Mon palais s’est délecté de plats d’inspiration mondiale.
Goodfood nous proposait des recettes venus des quatre coins du monde. De l’Orient à l’Occident, en passant par l’Italie, l’Inde et le Maroc.
Nous nous sommes régalés avec le dal de lentilles rouges au lait de coco, servi avec une salade d’épinards aux raisins de Corinthe et des naans chauds. Nous avons chargé nos bols avec le chili verde végé aux haricots blancs et à la courge musquée, accompagné de chips de tortilla maison. Nous avons attaqué le risotto citronné avec pois verts et basilic, garni de mozzarella fraîche – pour les gars – et accompagné d’une salade de roquette et de chou rouge.
Avant de t’achever complètement avec ces descriptions douloureusement alléchantes, je te parlerai de mes plats suprêmes. Je me suis léchée les babines avec deux plats absolument renversants.
J’ai émis plusieurs gémissements en aspirant bruyamment le mee goreng (nouilles frites aux épices) avec des nouilles de Shanghai fraîches et des légumes multicolores croquants, couronnée d’arachides concassées et parfumées à l’ail et au jus de citron vert et de feuilles de coriandre. (Le mee goreng est incontournable de la cuisine de rue indonésienne. Ici, il incluait des poivrons rouges et des carottes nantaises multicolores.)
Et plus que tout, je me suis presque évanouie en enfournant les patates douces rôties garnies de chana masala saupoudré de menthe fraîche, le tout reposant sur une purée ou sauce d’avocats rafraîchissante au concombre. La sauce était censée être un raïta composé de yogourt et de purée d’avocat, mais comme je suis anti-produits laitiers, je l’ai enlevé. La purée d’avocat contenait des ingrédients de base qu’on retrouverait dans le guacamole. C’était di-vin.
Même si la sauce avait été dépouillée, beaucoup de murmures et de soupirs se sont ensuivi.
En tout cas, chaque fois que je cuisinais les plats, je scrutais les fiches-techniques pour comprendre pourquoi les plats étaient si goûteux.
Et après quelques plats cuisinés, une lumière s’est allumée dans ma tête.
Des révélations assourdissantes.
En fait, les recettes étaient appétissantes en raison de deux choses : les sauces et les mélanges d’épices.
Sache, chèr·e convive, que j’ai fait des fouilles pour toi. Comme je t’ai dit plus tôt, GoodFood donne des super fiches de recettes qui indiquent, à l’endroit, les ingrédients et le matériel à utiliser et, à l’endos, la recette pas à pas.

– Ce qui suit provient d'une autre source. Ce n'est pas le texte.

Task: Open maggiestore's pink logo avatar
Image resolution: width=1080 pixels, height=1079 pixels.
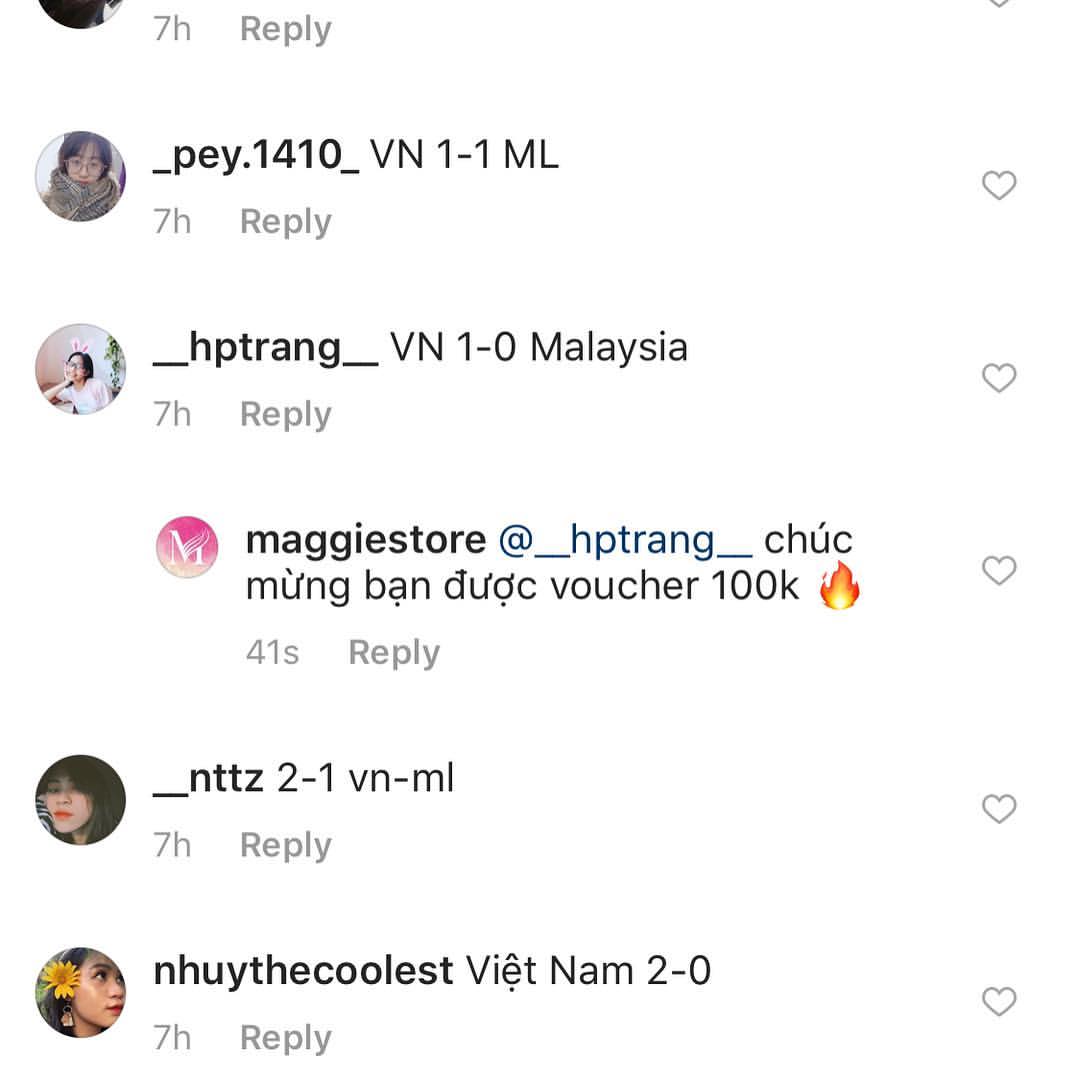Action: (187, 547)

Mais elles ne détaillent pas toujours précisément les ingrédients des mélanges des épices ou des sauces. Notamment, les demi-glaces de légumes.
Et c’étaient elles qui m’intriguaient énormément.
Tel un animal truffier, j’ai repéré le trésor sur l’emballage principal. En remarquant l’ajout de fécule de maïs, je suis arrivée à la conclusion qu’une demi-glace n’est pas moins qu’un bouillon de légumes épaissi. Ce serait une autre solution si tu n’en trouves pas en magasin.
Pour faire une histoire courte, j’ai essayé de reproduire le même résultat, mais je n’aboutissais pas exactement à la même texture ni au même goût.
Mais ma curiosité profonde m’a porté fruits.
Finalement, j’ai fini par dénicher une recette d’une demi-glace sur Internet que j’ai reproduite dernièrement. Elle contient une combinaison de légumes sucrés, salés et relevés et de champignons shiitake.
Quand j’ai eu terminé la préparation de ma sauce, j’étais ravie ! Et j’ai obtenu une quantité qui me durera pendant très longtemps.
La demi-glace était complexe et aromatique, riche mais certainement pas trop épaisse, soyeuse. Elle dévoilait une séquence d’arômes qui s'ouvrait avec la légère accentuation du vin, se poursuivait avec la saveur ronde et boisée des champignons shiitake et se terminait avec la douceur des betteraves et des carottes.
Je ne connais pas de meilleure façon de la décrire comme une sauce qui semblait impeccablement française, c’est-à-dire qu’elle avait un goût harmonieux et raffiné.
Elle assez renversante pour qu’elle fasse de moi une cuisinière prête à nettoyer les éclaboussures engendrées par ma maladresse et à les lécher amoureusement.